== Segment start ==
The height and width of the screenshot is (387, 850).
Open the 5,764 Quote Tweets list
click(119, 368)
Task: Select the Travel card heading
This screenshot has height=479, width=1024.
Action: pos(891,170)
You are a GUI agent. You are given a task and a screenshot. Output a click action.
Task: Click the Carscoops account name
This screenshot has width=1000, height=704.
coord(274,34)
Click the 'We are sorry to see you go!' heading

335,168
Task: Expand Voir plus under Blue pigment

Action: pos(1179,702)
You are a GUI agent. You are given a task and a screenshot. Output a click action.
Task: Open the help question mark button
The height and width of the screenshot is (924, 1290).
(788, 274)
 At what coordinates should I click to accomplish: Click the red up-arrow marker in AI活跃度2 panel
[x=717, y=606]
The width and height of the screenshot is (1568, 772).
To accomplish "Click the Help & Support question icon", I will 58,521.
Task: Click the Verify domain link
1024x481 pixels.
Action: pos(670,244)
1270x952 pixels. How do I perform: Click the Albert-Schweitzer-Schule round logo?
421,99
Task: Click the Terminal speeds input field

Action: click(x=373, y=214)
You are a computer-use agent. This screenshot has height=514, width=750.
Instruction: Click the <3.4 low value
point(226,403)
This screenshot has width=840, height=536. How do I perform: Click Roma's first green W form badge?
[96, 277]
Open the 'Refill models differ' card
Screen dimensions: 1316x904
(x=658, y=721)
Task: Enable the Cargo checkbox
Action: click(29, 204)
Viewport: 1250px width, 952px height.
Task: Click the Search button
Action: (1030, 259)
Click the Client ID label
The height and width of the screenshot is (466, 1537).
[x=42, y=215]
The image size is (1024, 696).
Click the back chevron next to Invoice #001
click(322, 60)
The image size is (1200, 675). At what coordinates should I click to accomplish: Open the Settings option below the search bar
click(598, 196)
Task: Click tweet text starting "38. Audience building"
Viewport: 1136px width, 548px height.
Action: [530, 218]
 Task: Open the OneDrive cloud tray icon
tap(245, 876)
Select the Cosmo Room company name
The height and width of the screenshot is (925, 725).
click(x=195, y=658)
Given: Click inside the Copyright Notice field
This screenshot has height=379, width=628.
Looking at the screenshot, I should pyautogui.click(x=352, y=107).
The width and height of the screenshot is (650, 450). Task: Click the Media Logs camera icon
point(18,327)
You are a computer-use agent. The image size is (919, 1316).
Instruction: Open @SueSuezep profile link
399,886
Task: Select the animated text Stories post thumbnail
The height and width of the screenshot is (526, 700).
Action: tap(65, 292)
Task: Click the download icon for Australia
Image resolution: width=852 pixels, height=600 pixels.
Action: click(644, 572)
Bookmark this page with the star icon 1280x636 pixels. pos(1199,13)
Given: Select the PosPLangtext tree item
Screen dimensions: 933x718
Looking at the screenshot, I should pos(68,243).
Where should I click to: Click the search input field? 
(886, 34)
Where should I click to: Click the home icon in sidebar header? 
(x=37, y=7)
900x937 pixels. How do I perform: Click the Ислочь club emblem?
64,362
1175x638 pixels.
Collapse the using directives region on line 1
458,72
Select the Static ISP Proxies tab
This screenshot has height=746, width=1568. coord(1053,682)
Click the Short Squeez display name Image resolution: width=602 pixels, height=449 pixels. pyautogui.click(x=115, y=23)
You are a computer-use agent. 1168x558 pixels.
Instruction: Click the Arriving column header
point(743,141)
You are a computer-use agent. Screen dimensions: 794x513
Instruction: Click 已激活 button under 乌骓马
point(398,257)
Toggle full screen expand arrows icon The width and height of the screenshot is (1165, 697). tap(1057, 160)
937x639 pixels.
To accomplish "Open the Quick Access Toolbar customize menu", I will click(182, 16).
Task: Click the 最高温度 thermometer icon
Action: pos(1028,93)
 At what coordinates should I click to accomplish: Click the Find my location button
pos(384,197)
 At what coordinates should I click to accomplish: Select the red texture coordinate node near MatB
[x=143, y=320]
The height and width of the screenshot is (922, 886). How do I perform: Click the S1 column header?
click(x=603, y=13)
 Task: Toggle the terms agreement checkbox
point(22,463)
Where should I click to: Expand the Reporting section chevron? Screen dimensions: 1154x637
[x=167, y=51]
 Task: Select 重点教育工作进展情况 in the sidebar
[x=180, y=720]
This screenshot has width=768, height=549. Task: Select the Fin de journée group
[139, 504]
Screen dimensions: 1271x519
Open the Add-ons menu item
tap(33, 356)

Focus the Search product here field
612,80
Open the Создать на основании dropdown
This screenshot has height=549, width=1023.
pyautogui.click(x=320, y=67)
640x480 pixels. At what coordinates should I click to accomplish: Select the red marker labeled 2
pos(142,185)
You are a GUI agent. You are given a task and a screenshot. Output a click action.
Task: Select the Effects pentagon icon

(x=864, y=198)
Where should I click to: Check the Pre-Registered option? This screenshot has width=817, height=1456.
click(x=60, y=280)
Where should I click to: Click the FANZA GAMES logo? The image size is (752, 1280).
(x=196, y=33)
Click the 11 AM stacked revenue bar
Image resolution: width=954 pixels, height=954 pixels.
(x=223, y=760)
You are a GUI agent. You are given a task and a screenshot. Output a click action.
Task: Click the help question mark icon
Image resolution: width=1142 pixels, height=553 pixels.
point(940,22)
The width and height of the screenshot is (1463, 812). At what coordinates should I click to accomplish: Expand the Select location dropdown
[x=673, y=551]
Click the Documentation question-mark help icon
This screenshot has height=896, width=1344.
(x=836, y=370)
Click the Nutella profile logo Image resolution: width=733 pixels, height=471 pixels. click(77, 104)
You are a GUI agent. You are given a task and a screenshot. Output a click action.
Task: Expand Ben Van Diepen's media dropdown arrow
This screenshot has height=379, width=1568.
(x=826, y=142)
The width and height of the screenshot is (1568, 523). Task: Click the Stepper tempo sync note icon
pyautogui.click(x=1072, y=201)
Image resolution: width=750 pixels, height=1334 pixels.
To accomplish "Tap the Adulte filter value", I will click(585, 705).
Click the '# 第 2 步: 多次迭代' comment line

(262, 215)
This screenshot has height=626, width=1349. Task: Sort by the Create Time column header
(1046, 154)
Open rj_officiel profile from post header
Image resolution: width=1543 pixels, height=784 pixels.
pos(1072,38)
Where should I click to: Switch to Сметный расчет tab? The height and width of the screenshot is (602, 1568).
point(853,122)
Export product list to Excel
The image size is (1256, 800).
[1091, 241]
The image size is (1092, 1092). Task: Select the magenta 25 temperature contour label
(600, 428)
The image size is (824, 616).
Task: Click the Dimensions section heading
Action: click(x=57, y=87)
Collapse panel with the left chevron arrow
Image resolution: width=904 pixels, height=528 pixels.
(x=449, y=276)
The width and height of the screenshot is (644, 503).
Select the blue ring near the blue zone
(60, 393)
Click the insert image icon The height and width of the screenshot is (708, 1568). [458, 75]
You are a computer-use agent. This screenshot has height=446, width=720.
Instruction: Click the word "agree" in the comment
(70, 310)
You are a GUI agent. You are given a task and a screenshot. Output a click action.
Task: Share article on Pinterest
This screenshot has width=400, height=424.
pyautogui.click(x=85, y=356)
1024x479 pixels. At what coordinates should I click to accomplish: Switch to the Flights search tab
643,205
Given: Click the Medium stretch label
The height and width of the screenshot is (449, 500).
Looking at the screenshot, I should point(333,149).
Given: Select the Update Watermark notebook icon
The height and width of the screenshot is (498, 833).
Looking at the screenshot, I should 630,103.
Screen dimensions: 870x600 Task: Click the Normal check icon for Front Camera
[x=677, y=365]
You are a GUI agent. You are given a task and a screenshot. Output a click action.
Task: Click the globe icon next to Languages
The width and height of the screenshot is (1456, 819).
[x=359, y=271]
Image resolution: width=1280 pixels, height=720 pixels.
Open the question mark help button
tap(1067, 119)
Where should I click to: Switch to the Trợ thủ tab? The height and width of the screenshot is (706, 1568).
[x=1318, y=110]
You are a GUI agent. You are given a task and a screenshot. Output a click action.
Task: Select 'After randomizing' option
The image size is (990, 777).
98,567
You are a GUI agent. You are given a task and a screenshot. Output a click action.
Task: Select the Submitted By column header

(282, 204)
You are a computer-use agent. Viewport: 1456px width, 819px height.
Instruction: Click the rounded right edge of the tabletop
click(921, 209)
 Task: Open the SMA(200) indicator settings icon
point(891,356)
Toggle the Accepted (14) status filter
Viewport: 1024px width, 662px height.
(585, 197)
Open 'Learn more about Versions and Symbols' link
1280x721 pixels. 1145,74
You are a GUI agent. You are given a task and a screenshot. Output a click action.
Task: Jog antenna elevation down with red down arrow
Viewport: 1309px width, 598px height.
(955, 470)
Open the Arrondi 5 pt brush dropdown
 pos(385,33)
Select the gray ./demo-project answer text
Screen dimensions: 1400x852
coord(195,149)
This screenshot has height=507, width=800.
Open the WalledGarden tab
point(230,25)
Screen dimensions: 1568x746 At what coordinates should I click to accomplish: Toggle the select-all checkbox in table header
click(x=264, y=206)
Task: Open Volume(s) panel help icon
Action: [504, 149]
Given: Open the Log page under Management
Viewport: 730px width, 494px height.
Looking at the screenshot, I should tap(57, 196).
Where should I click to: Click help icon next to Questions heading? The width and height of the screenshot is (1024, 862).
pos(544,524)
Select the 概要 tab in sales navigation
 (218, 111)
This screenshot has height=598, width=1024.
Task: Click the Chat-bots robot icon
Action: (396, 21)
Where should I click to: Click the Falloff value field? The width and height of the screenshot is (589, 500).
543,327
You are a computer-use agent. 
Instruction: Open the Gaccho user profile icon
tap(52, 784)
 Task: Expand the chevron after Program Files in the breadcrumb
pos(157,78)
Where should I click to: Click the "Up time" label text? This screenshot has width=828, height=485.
== Segment end ==
EXERCISE GOAL:
For this task, copy every line of the material in which "with" appears.

TASK ANSWER:
Bookmark this page with the star icon 1280x636 pixels. pos(1199,13)
Collapse panel with the left chevron arrow
Task: Jog antenna elevation down with red down arrow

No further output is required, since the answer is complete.